» **RECORDS FOR THIS TASK**:
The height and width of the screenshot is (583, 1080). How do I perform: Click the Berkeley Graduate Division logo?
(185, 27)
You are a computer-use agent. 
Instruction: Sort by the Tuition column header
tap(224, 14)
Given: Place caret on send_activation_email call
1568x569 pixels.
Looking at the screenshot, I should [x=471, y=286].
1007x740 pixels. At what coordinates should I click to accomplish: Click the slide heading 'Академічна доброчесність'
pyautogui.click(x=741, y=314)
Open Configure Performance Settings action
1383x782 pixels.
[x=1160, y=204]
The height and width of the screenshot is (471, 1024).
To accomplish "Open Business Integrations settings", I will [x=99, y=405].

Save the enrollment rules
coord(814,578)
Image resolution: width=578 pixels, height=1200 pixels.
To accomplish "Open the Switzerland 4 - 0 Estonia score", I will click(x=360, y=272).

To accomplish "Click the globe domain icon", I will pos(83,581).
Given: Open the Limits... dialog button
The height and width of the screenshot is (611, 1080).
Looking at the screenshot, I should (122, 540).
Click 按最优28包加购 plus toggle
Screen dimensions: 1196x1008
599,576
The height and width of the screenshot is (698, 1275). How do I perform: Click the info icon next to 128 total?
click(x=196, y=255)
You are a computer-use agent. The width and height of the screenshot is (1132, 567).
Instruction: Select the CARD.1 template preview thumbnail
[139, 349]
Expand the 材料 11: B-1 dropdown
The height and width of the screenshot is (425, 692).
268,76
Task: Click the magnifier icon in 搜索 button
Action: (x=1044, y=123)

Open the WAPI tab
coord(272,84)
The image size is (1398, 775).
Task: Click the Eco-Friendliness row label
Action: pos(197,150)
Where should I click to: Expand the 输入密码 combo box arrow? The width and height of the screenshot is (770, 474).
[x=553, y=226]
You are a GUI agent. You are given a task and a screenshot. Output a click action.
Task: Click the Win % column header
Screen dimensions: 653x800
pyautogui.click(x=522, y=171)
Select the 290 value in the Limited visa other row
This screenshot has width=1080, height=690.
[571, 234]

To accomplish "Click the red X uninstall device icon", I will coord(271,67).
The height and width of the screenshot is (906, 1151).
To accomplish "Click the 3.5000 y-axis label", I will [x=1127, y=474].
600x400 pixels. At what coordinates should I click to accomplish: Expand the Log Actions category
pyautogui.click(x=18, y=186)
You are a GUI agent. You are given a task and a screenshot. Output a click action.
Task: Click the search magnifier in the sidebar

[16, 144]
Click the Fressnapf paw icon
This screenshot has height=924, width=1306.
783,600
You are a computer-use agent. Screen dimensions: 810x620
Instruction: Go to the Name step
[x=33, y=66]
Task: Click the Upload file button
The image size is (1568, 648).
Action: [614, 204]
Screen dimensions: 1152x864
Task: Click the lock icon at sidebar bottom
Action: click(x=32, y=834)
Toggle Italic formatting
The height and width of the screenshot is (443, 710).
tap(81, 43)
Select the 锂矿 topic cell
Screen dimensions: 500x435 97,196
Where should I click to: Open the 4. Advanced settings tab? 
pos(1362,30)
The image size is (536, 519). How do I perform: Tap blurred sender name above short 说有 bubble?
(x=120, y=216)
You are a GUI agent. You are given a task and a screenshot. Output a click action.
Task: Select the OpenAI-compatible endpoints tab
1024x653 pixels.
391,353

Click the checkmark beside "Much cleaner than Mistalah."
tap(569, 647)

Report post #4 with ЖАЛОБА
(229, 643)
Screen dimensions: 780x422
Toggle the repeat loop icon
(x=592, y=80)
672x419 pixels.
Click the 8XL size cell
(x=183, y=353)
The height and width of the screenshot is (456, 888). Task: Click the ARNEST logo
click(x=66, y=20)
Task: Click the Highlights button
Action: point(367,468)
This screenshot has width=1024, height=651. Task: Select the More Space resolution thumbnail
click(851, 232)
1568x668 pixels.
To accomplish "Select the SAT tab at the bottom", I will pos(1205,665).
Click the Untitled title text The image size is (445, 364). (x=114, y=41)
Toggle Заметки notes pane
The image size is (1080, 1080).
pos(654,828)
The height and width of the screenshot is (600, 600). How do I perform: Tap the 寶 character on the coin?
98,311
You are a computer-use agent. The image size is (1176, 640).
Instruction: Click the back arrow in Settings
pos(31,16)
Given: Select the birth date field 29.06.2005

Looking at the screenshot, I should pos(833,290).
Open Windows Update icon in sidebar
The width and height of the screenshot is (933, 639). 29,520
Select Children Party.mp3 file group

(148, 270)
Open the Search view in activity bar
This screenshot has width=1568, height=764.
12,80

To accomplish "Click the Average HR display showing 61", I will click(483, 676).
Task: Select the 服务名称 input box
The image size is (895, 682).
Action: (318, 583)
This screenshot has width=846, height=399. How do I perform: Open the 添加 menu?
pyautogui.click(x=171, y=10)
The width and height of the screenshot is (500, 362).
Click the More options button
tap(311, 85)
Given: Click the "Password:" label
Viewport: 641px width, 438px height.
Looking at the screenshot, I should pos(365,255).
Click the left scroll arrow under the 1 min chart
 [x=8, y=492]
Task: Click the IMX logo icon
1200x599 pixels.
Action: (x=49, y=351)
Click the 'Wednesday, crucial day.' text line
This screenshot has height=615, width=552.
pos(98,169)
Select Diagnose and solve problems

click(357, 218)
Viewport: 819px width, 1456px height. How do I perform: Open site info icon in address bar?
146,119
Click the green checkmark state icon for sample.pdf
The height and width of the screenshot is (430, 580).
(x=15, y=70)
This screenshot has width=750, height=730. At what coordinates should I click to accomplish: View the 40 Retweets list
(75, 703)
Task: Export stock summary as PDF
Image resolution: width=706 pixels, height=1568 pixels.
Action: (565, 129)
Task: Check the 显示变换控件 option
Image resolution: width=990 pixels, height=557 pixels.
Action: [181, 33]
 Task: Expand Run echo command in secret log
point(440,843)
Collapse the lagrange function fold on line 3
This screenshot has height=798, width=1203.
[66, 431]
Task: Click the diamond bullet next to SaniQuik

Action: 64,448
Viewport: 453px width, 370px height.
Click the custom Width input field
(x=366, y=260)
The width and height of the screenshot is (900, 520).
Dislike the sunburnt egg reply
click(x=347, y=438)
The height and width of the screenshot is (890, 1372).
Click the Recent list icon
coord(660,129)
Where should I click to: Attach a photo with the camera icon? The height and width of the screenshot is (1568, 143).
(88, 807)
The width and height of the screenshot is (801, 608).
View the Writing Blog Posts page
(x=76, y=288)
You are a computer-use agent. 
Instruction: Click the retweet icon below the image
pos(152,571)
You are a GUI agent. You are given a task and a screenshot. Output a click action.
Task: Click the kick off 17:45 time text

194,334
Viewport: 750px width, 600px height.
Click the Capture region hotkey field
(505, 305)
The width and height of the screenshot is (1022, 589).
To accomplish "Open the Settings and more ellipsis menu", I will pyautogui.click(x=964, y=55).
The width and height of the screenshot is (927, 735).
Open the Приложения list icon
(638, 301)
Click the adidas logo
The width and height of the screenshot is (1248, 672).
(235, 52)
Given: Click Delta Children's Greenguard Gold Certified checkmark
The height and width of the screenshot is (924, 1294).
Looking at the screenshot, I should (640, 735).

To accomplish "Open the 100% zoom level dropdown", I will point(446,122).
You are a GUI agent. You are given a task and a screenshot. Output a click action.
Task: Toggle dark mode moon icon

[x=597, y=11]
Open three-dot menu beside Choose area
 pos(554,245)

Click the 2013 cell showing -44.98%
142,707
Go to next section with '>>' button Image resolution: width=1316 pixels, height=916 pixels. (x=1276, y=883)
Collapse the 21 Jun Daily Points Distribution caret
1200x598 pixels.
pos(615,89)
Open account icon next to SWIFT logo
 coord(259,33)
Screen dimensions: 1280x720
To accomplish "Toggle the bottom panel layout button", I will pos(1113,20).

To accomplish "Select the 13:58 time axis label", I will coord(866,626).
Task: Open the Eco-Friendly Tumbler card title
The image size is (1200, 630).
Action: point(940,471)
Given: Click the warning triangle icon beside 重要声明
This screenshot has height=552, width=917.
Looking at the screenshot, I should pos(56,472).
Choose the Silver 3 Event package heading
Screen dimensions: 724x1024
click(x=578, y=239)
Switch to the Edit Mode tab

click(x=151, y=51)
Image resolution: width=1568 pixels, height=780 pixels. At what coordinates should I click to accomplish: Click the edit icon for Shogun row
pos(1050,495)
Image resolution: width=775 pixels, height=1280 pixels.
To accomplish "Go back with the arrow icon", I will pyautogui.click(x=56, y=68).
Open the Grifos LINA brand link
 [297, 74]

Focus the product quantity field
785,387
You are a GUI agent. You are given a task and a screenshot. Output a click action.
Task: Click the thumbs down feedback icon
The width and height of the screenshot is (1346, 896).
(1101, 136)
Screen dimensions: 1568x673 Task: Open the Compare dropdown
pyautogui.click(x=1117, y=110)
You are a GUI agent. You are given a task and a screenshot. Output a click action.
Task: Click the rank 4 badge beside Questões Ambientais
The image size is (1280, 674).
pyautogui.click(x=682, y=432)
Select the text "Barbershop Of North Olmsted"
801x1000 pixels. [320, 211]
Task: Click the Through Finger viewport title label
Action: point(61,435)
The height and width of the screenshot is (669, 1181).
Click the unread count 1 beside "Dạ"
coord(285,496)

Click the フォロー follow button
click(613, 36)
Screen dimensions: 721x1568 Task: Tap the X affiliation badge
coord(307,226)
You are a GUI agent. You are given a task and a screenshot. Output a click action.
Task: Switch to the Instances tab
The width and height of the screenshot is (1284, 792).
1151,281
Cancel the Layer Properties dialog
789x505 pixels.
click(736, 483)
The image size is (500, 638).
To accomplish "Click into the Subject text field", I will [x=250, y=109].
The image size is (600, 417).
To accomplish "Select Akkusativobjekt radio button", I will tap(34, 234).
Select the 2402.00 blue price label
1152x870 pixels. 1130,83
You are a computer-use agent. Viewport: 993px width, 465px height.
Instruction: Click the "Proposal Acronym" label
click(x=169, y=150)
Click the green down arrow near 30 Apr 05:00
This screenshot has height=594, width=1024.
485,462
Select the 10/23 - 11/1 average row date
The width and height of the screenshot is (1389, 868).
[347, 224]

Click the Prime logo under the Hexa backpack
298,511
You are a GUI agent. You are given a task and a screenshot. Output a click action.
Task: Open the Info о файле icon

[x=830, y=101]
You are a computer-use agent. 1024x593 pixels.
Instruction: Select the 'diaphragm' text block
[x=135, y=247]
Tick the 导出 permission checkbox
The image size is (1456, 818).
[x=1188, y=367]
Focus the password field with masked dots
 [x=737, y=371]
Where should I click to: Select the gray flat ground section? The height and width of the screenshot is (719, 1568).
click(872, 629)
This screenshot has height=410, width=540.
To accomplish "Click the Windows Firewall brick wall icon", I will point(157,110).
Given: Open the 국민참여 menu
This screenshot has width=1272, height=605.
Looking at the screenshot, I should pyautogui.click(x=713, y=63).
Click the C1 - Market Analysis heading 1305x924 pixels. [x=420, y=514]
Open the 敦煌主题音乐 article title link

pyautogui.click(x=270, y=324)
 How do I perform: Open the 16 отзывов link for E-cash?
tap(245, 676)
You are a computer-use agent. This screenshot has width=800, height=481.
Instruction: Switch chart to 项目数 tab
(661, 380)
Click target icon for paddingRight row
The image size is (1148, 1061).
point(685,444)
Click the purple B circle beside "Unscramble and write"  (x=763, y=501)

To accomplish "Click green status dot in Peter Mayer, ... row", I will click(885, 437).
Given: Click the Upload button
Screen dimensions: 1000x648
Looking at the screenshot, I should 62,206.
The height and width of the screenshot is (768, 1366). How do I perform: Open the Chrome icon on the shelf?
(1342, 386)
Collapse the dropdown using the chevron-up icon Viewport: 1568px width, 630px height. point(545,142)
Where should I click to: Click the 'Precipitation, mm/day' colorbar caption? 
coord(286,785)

» **ASSIGNED TASK**:
Look through the entries and find each line that has the string "computer". Copy those lines.

» **ANSWER BELOW**:
You are a computer-use agent. 
You are a computer-use agent. The width and height of the screenshot is (1132, 567).
You are a computer-use agent. Screen dimensions: 810x620
You are a computer-use agent. The image size is (1176, 640).
You are a computer-use agent. 
You are a computer-use agent. Viewport: 993px width, 465px height.
You are a computer-use agent. 1024x593 pixels.
You are a computer-use agent. This screenshot has width=800, height=481.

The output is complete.